Quizás esté en la propia condición de creador el andar sobrado de imaginación (calenturienta). Una capacidad para fabular que le lleva a coquetear con otras mujeres, mientras cree que su pareja ha sido seducida por alguien de su misma edad. Inseguridades, una trasnochada voluntad de posesión y delirios de grandeza que quizás no sean más que una proyección de aquello que todavía no ha puesto en imágenes (en uno de sus monólogos ante el grupo de apoyo confiesa que en otro tiempo -cuando todo se fue de madre- trabajaba en una remake de La dolce vita (Federico Fellini, 1960). ¿No será este Tommaso un Marcello sin libreto, un actor que utiliza la vida como inmenso escenario en el que terminar de pulir su futuro personaje?)

Y a fin de cuentas, ¿a qué, de tanto fabular?

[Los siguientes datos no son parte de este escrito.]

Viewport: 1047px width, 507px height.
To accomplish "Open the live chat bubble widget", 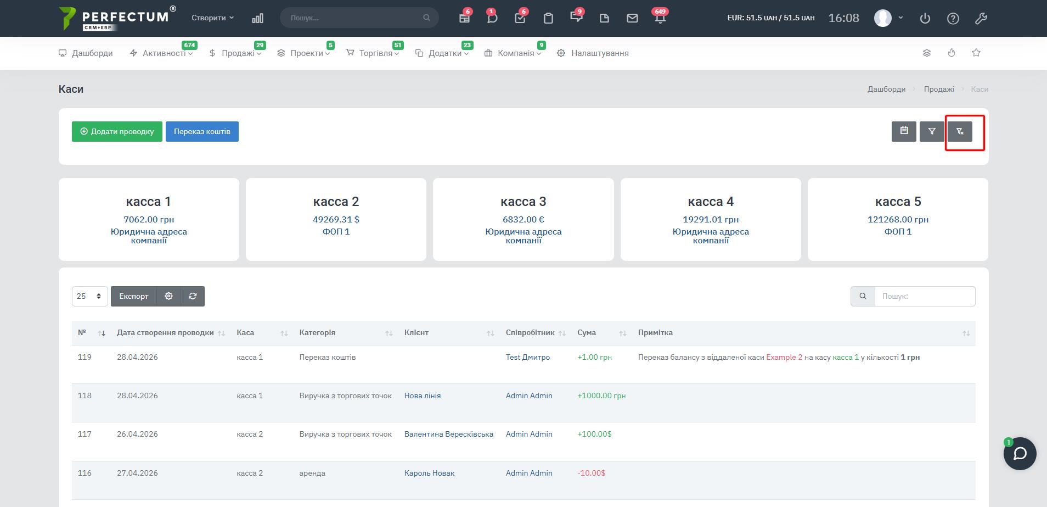I will (x=1020, y=454).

Ferrara / Tommaso, incapaz de creerse su dicha, no deja de pasearse por la brecha rememorando caídas para no tener que reconocer, de una vez por todas, su éxito vital. La respuesta a tanta conjetura estéril la da la propia hija del director, perseguida por la cámara de su hiperactivo papá y a la que termina espetándole un “¡basta!” tan estentóreo como liberador.